Cet article a été écrit pour l'association Les enfants d'abord dans le cadre d'un recueil de témoignages sur le sujet de l'Instruction en famille, dont l'existence légale est actuellement remise en question.
Je n’ai pas d’enfants et suis orthophoniste. À première vue, le sujet de l’instruction en famille ne me touche pas personnellement et pourtant… je me sens très concernée pour plusieurs raisons : en tant qu’individu je ne souhaite voir disparaître aucune de nos libertés, en tant que “spécialiste”, mon expérience et ma connaissance de l’échec scolaire m’amènent à penser que la suppression de la possibilité d’instruire en famille serait une catastrophe et enfin, en tant que professionnelle travaillant auprès des enfants et de leur famille j’estime que la liberté éducative est essentielle.

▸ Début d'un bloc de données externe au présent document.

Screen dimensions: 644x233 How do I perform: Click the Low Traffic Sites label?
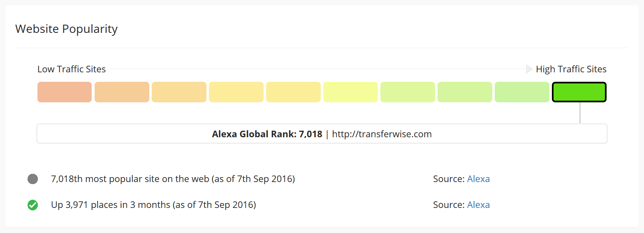point(72,69)
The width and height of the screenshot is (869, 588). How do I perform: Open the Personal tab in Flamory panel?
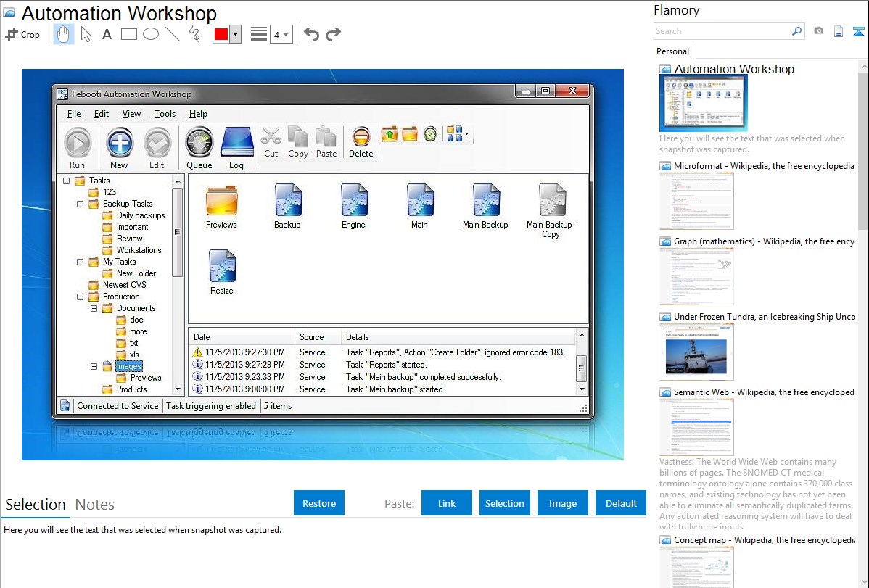[672, 51]
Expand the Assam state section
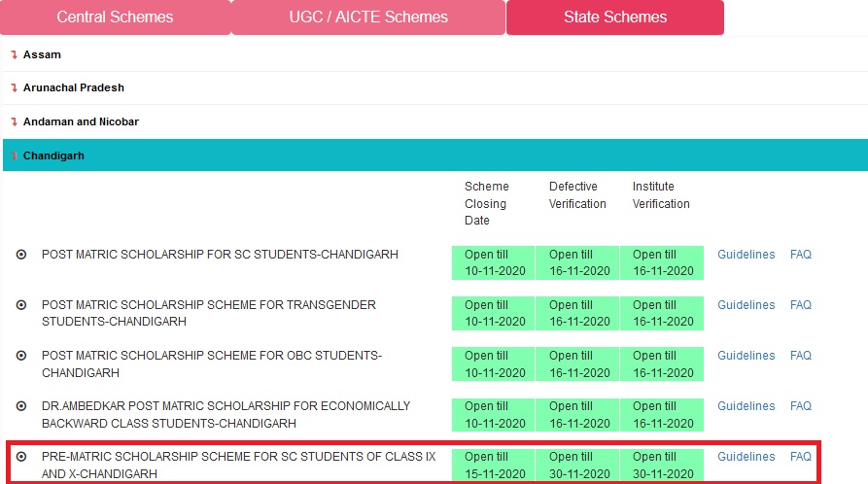Image resolution: width=868 pixels, height=484 pixels. coord(42,54)
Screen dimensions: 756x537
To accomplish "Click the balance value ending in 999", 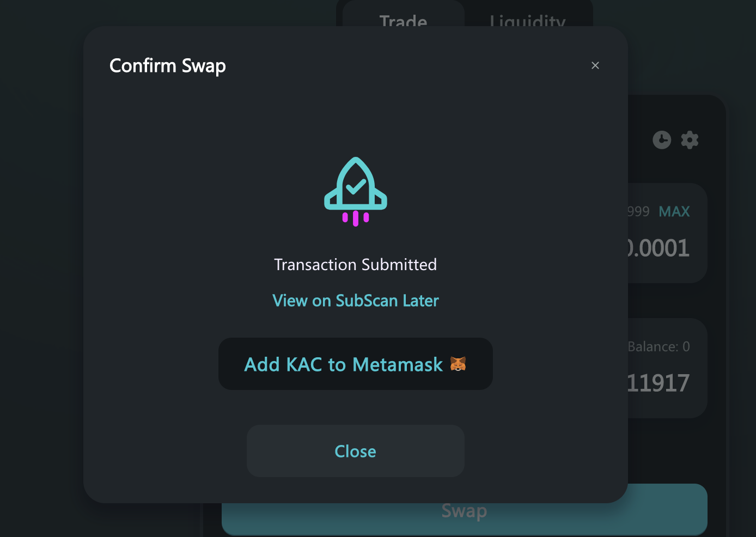I will (x=639, y=211).
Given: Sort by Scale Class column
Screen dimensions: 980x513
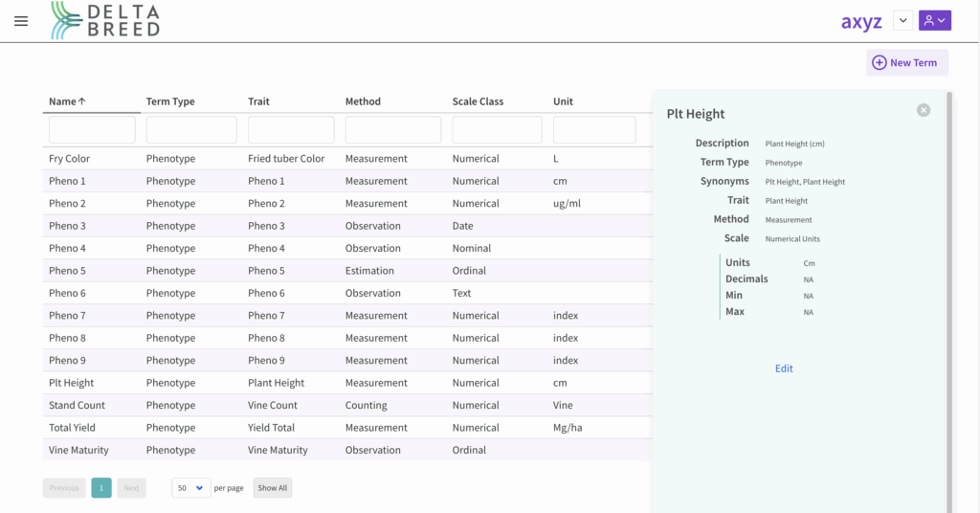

Cette remise en cause de la liberté éducative étant visiblement liée à la nécessité de “lutter contre les séparatismes”, allons au cœur du sujet.
L’échec scolaire : un facteur hautement “séparatiste”
Le métier d’orthophoniste couvre un très large champ d’action, des interactions précoces aux maladies dégénératives en passant par la rééducation de la voix, le mien a été assez réduit : langage oral (articulation, lexique, syntaxe, communication, habiletés pragmatiques), langage écrit (lecture, écriture), raisonnement logique, mémoire, attention. Je me suis donc consacrée à la partie “apprentissages” de l’orthophonie et ai travaillé en lien très étroit avec le système scolaire. J’ai exercé en libéral et en institution pendant une dizaine d’années, dans ce qu’il est convenu d’appeler des Réseaux d’Éducation Prioritaire, c’est-à-dire des quartiers populaires qui comptaient beaucoup de familles d’origine étrangère et un très fort taux d’échec scolaire.
Le récent discours de M. Macron m’oblige à préciser que de nombreuses familles de ces quartiers étaient de confession musulmane.
Je n’ai pas eu l’occasion d’assister à des comportements extrémistes de la part des parents. Ce que j’ai bien connu en revanche, c’est l’égarement des enfants qui, c’est une réalité, pouvait s’exprimer par des mécanismes de repli identitaire dont la religion pouvait être un des éléments. Je peux témoigner de deux choses : d’abord, la plupart du temps ce n’était qu’un masque qui tombait lorsqu’on se retrouvait en face à face, ensuite leur situation scolaire était une des principales causes de cette volonté de “se séparer des autres”.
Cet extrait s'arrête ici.